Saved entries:
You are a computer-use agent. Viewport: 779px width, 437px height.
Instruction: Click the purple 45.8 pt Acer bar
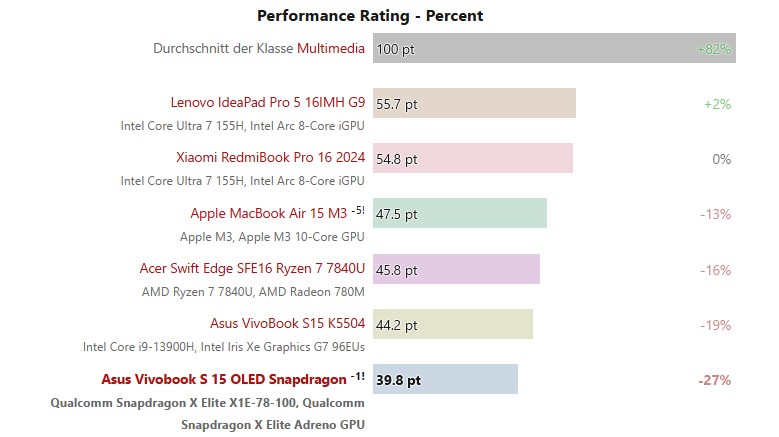coord(456,269)
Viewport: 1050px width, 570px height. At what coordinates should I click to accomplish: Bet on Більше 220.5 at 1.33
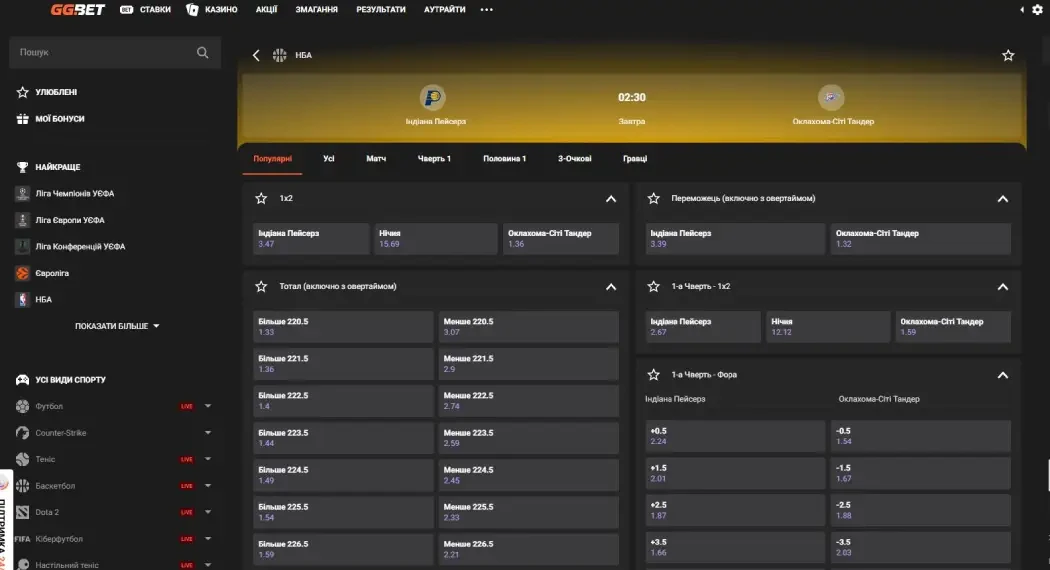[x=343, y=327]
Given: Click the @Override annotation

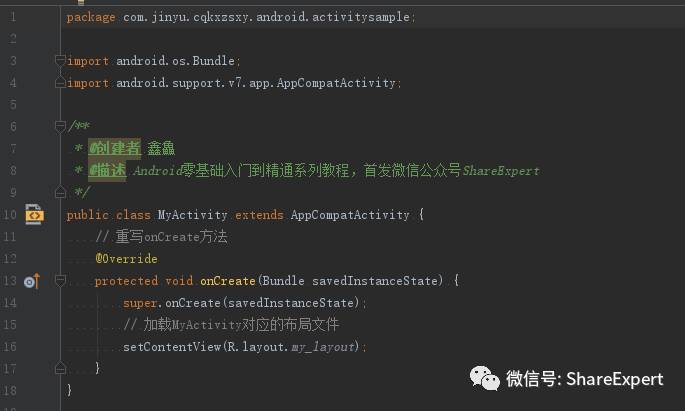Looking at the screenshot, I should pos(126,259).
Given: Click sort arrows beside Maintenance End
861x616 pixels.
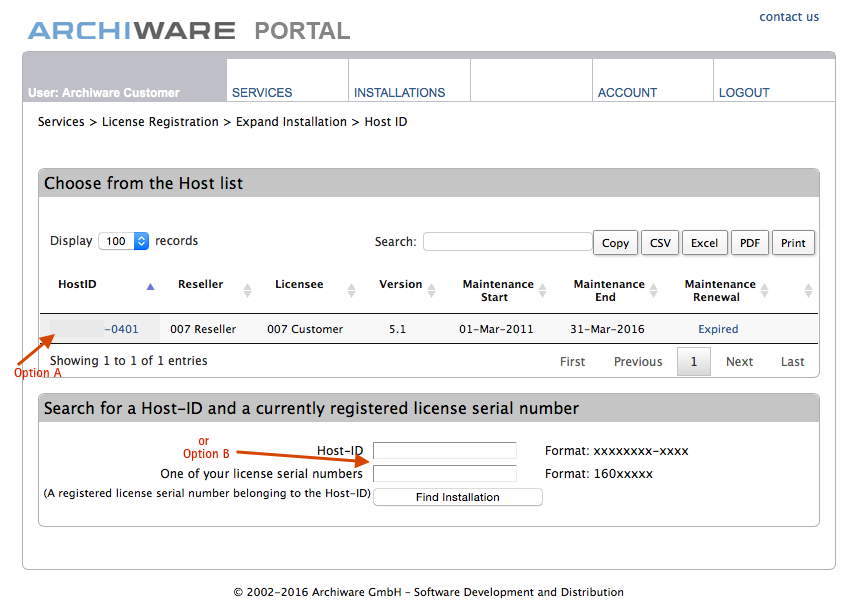Looking at the screenshot, I should point(653,291).
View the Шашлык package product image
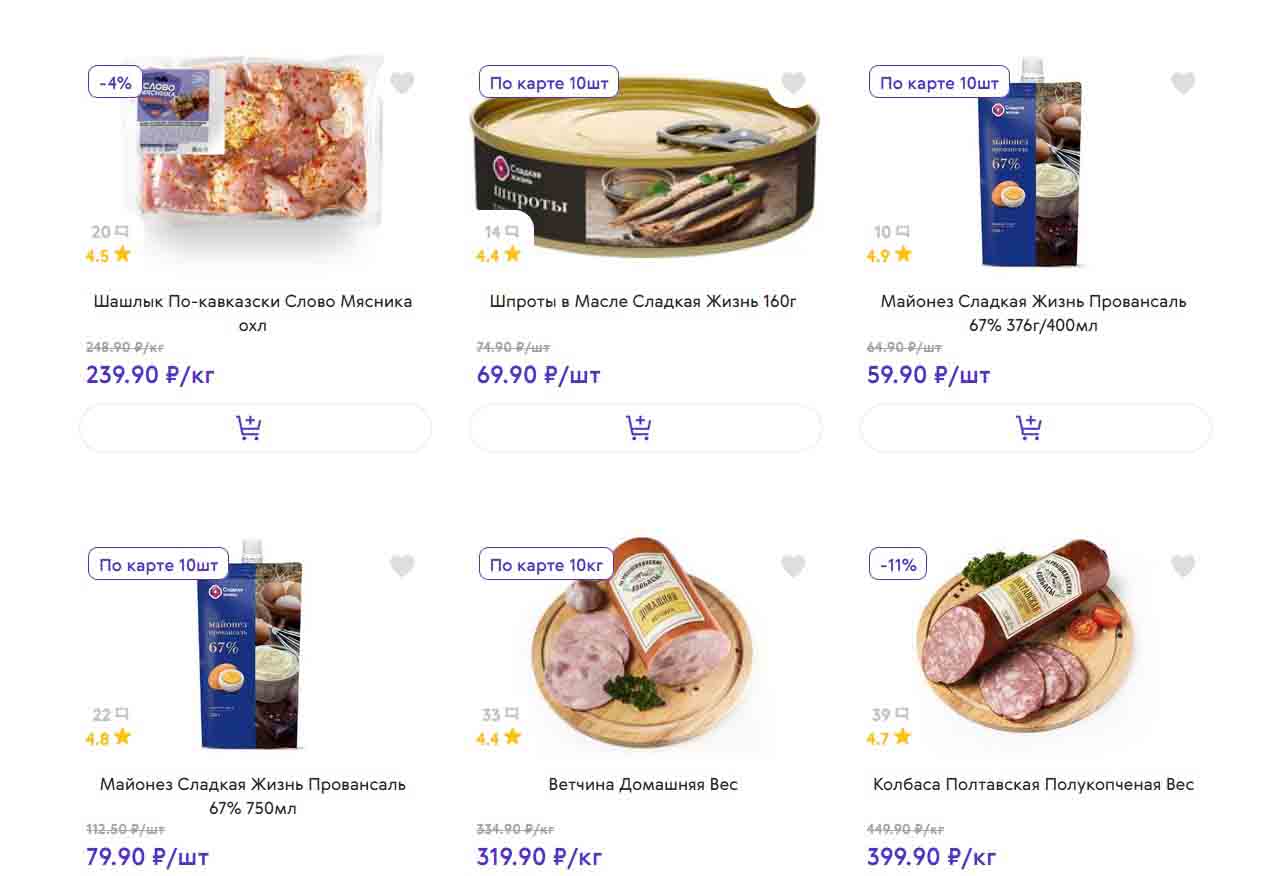Image resolution: width=1270 pixels, height=876 pixels. click(x=255, y=150)

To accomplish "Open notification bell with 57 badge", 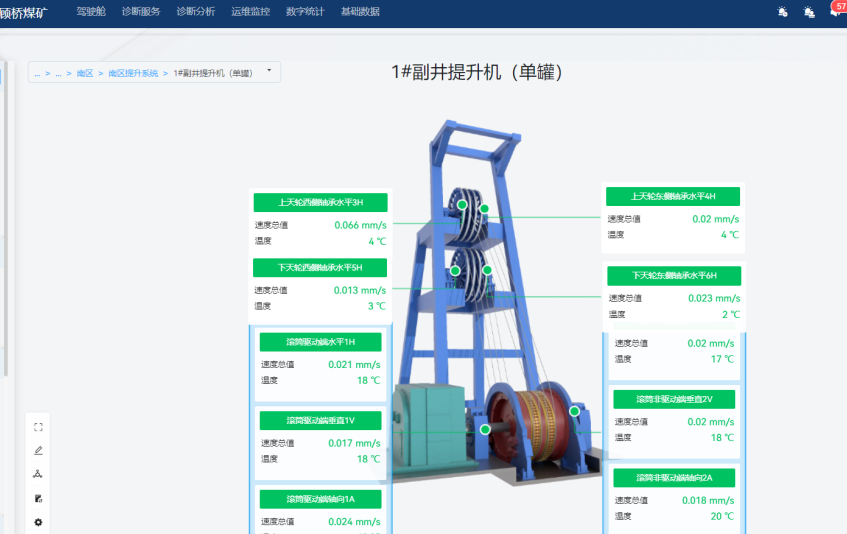I will pos(835,12).
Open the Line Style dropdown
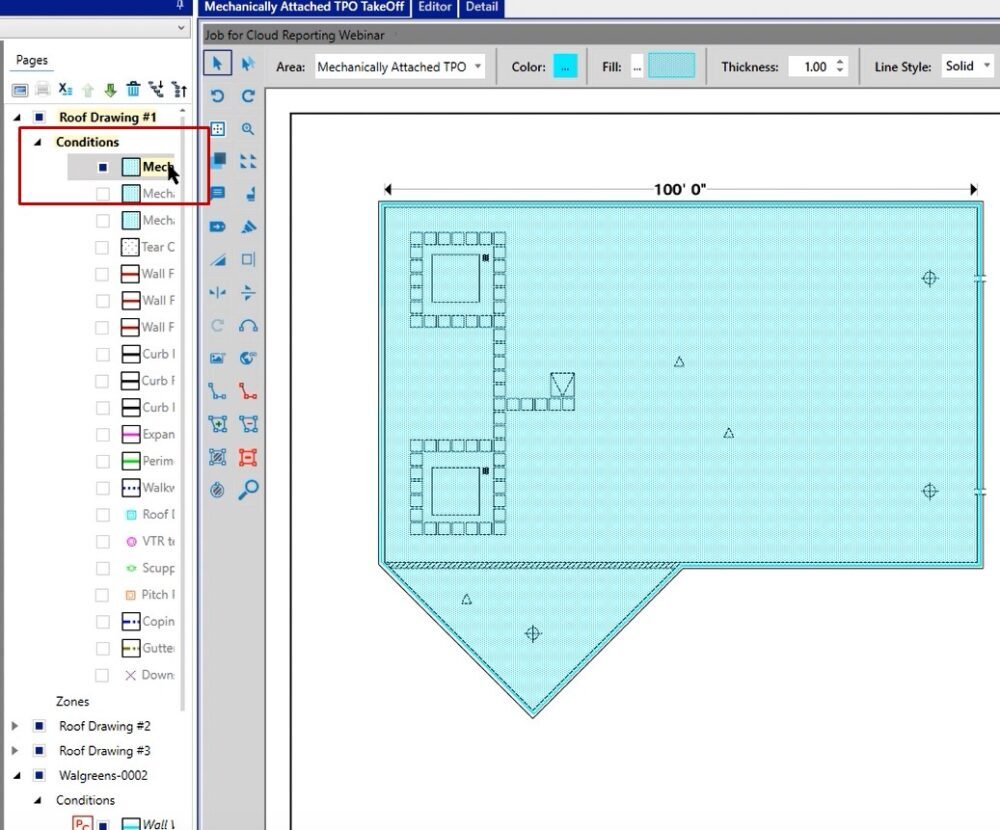The width and height of the screenshot is (1000, 830). click(x=967, y=66)
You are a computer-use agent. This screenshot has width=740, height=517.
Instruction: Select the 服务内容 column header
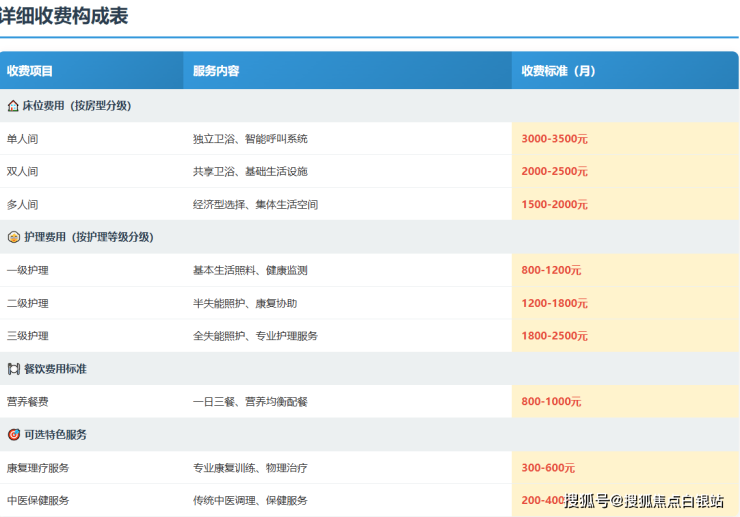click(216, 71)
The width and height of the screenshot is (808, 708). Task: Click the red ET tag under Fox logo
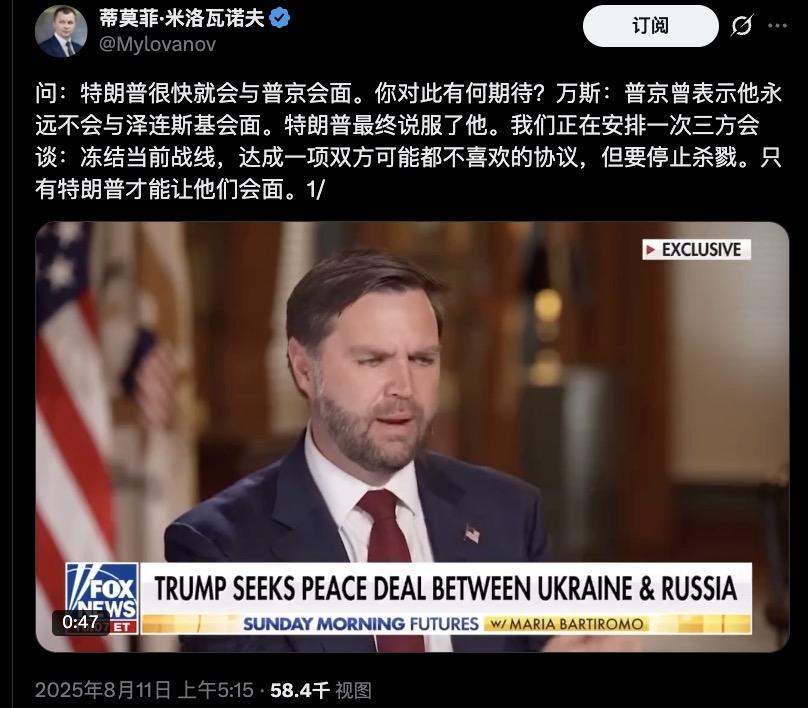pos(122,627)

ASSIGNMENT: Return each line in the records that holds the string "computer".

ANSWER TO THE EXERCISE:
You are a computer-use agent. Viewport: 779px width, 437px height.
You are a computer-use agent. This screenshot has width=740, height=517.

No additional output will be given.